Item coordinate data:
#####

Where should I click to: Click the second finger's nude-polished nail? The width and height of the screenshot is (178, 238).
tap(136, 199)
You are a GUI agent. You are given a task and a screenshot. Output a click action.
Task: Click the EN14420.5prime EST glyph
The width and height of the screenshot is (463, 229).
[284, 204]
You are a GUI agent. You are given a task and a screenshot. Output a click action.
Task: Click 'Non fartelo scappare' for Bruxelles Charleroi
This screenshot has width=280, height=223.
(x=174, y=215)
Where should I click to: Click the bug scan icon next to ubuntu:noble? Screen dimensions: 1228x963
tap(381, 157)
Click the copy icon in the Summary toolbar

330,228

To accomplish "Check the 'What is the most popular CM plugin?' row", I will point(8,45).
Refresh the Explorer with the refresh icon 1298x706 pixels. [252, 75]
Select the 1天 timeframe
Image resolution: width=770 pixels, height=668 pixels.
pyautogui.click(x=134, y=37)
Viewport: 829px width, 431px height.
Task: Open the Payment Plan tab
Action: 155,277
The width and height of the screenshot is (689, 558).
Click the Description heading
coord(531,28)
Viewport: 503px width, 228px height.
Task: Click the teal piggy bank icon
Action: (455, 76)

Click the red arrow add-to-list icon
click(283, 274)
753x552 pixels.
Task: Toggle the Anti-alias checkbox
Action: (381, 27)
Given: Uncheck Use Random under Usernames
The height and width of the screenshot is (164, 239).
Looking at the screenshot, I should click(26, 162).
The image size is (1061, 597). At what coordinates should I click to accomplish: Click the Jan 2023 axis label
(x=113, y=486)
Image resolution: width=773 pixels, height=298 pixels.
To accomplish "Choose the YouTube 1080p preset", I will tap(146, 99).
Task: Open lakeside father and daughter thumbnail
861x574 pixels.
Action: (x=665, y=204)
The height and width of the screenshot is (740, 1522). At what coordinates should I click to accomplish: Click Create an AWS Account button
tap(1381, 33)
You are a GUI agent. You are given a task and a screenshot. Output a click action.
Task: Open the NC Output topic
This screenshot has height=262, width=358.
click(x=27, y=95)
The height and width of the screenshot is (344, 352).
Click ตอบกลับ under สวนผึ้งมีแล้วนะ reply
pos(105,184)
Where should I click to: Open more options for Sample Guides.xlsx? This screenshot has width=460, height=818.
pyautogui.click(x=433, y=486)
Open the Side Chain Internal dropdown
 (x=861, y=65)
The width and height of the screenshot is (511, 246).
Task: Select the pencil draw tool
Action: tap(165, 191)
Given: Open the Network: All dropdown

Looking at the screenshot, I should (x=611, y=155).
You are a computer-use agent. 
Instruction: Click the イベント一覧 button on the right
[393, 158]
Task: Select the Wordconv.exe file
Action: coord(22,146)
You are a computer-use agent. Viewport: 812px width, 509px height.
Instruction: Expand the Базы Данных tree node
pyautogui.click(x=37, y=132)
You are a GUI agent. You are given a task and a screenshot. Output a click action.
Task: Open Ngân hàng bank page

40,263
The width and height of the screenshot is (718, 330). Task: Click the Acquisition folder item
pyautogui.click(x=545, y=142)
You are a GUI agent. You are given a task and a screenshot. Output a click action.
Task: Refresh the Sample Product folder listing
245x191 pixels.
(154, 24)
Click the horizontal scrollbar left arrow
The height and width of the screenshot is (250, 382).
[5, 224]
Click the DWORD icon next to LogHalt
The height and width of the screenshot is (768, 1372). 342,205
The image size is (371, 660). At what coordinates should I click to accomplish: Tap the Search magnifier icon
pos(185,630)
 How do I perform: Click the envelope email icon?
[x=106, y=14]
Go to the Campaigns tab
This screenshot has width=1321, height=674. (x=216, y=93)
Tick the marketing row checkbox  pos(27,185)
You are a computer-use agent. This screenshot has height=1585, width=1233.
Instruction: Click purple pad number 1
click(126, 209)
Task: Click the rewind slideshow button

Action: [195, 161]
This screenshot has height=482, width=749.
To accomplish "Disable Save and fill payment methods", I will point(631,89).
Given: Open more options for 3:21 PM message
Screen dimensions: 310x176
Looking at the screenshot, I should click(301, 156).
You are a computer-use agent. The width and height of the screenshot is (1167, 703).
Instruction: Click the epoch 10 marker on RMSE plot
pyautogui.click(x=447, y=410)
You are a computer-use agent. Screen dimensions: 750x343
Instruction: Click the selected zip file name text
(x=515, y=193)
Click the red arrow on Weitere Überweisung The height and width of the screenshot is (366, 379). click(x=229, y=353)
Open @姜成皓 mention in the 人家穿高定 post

#####

## JOB
Quote the entire listing above word for word.

## SOLVED EXERCISE
Where should I click to: Click the second finger's nude-polished nail? The width and height of the screenshot is (178, 238).
tap(136, 199)
You are a GUI agent. You are given a task and a screenshot. Output a click action.
Task: Click the EN14420.5prime EST glyph
The width and height of the screenshot is (463, 229).
[284, 204]
You are a GUI agent. You are given a task and a screenshot. Output a click action.
Task: Click 'Non fartelo scappare' for Bruxelles Charleroi
This screenshot has width=280, height=223.
(x=174, y=215)
Where should I click to: Click the bug scan icon next to ubuntu:noble? Screen dimensions: 1228x963
tap(381, 157)
Click the copy icon in the Summary toolbar

330,228

To accomplish "Check the 'What is the most popular CM plugin?' row", I will point(8,45).
Refresh the Explorer with the refresh icon 1298x706 pixels. [252, 75]
Select the 1天 timeframe
Image resolution: width=770 pixels, height=668 pixels.
pyautogui.click(x=134, y=37)
Viewport: 829px width, 431px height.
Task: Open the Payment Plan tab
Action: 155,277
The width and height of the screenshot is (689, 558).
Click the Description heading
coord(531,28)
Viewport: 503px width, 228px height.
Task: Click the teal piggy bank icon
Action: (455, 76)

Click the red arrow add-to-list icon
click(283, 274)
753x552 pixels.
Task: Toggle the Anti-alias checkbox
Action: (381, 27)
Given: Uncheck Use Random under Usernames
The height and width of the screenshot is (164, 239).
Looking at the screenshot, I should click(26, 162).
The image size is (1061, 597). At what coordinates should I click to accomplish: Click the Jan 2023 axis label
(x=113, y=486)
Image resolution: width=773 pixels, height=298 pixels.
To accomplish "Choose the YouTube 1080p preset", I will tap(146, 99).
Task: Open lakeside father and daughter thumbnail
861x574 pixels.
Action: (x=665, y=204)
The height and width of the screenshot is (740, 1522). At what coordinates should I click to accomplish: Click Create an AWS Account button
tap(1381, 33)
You are a GUI agent. You are given a task and a screenshot. Output a click action.
Task: Open the NC Output topic
This screenshot has height=262, width=358.
click(x=27, y=95)
The height and width of the screenshot is (344, 352).
Click ตอบกลับ under สวนผึ้งมีแล้วนะ reply
pos(105,184)
Where should I click to: Open more options for Sample Guides.xlsx? This screenshot has width=460, height=818.
pyautogui.click(x=433, y=486)
Open the Side Chain Internal dropdown
 (x=861, y=65)
The width and height of the screenshot is (511, 246).
Task: Select the pencil draw tool
Action: tap(165, 191)
Given: Open the Network: All dropdown

Looking at the screenshot, I should (x=611, y=155).
You are a computer-use agent. 
Instruction: Click the イベント一覧 button on the right
[393, 158]
Task: Select the Wordconv.exe file
Action: coord(22,146)
You are a computer-use agent. Viewport: 812px width, 509px height.
Instruction: Expand the Базы Данных tree node
pyautogui.click(x=37, y=132)
You are a GUI agent. You are given a task and a screenshot. Output a click action.
Task: Open Ngân hàng bank page

40,263
The width and height of the screenshot is (718, 330). Task: Click the Acquisition folder item
pyautogui.click(x=545, y=142)
You are a GUI agent. You are given a task and a screenshot. Output a click action.
Task: Refresh the Sample Product folder listing
245x191 pixels.
(154, 24)
Click the horizontal scrollbar left arrow
The height and width of the screenshot is (250, 382).
[5, 224]
Click the DWORD icon next to LogHalt
The height and width of the screenshot is (768, 1372). 342,205
The image size is (371, 660). At what coordinates should I click to accomplish: Tap the Search magnifier icon
pos(185,630)
 How do I perform: Click the envelope email icon?
[x=106, y=14]
Go to the Campaigns tab
This screenshot has width=1321, height=674. (x=216, y=93)
Tick the marketing row checkbox  pos(27,185)
You are a computer-use agent. This screenshot has height=1585, width=1233.
Instruction: Click purple pad number 1
click(126, 209)
Task: Click the rewind slideshow button

Action: [195, 161]
This screenshot has height=482, width=749.
To accomplish "Disable Save and fill payment methods", I will point(631,89).
Given: Open more options for 3:21 PM message
Screen dimensions: 310x176
Looking at the screenshot, I should click(301, 156).
You are a computer-use agent. The width and height of the screenshot is (1167, 703).
Instruction: Click the epoch 10 marker on RMSE plot
pyautogui.click(x=447, y=410)
You are a computer-use agent. Screen dimensions: 750x343
Instruction: Click the selected zip file name text
(x=515, y=193)
Click the red arrow on Weitere Überweisung The height and width of the screenshot is (366, 379). click(x=229, y=353)
Open @姜成皓 mention in the 人家穿高定 post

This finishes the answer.